Collected data:
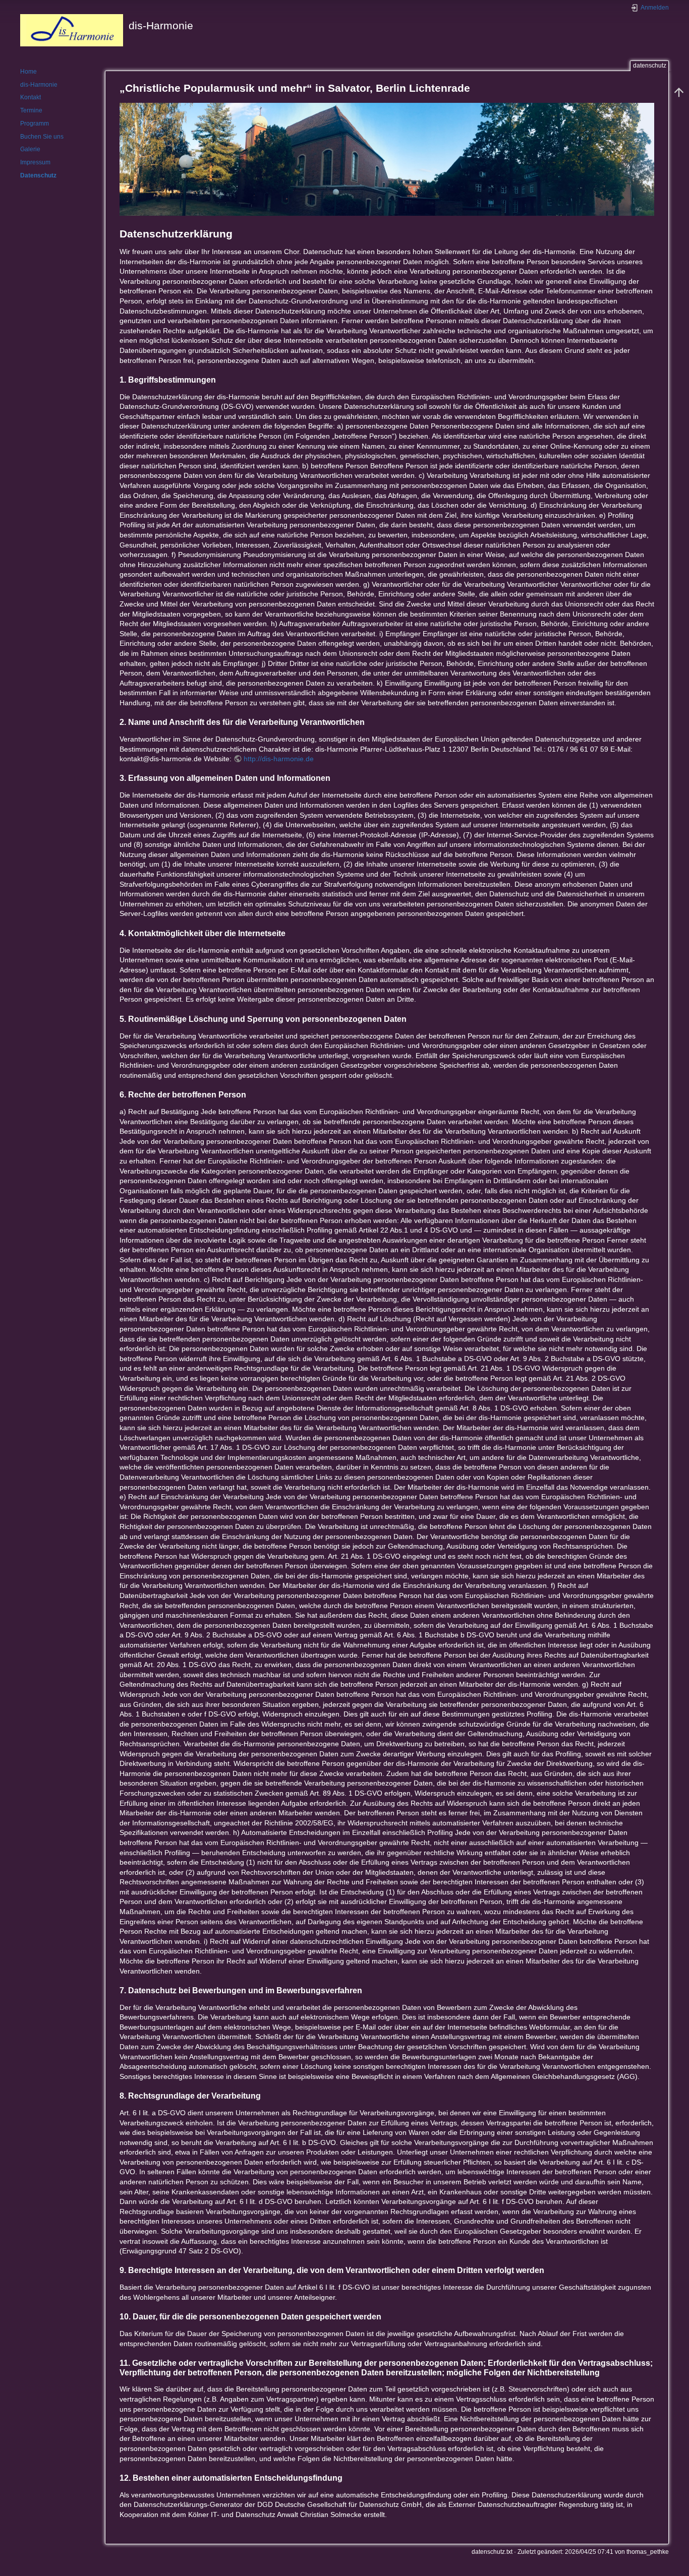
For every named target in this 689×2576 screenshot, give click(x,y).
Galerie (30, 149)
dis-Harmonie (39, 84)
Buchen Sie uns (42, 136)
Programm (34, 123)
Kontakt (30, 97)
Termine (31, 110)
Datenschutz (38, 175)
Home (28, 71)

**EXERCISE INSTRUCTIONS**.
Your reply must contain each entry exactly as written and no pictures.

**SOLVED EXERCISE**.
For every named target in this 689×2576 screenshot, give click(x,y).
Galerie (30, 149)
dis-Harmonie (39, 84)
Buchen Sie uns (42, 136)
Programm (34, 123)
Kontakt (30, 97)
Termine (31, 110)
Datenschutz (38, 175)
Home (28, 71)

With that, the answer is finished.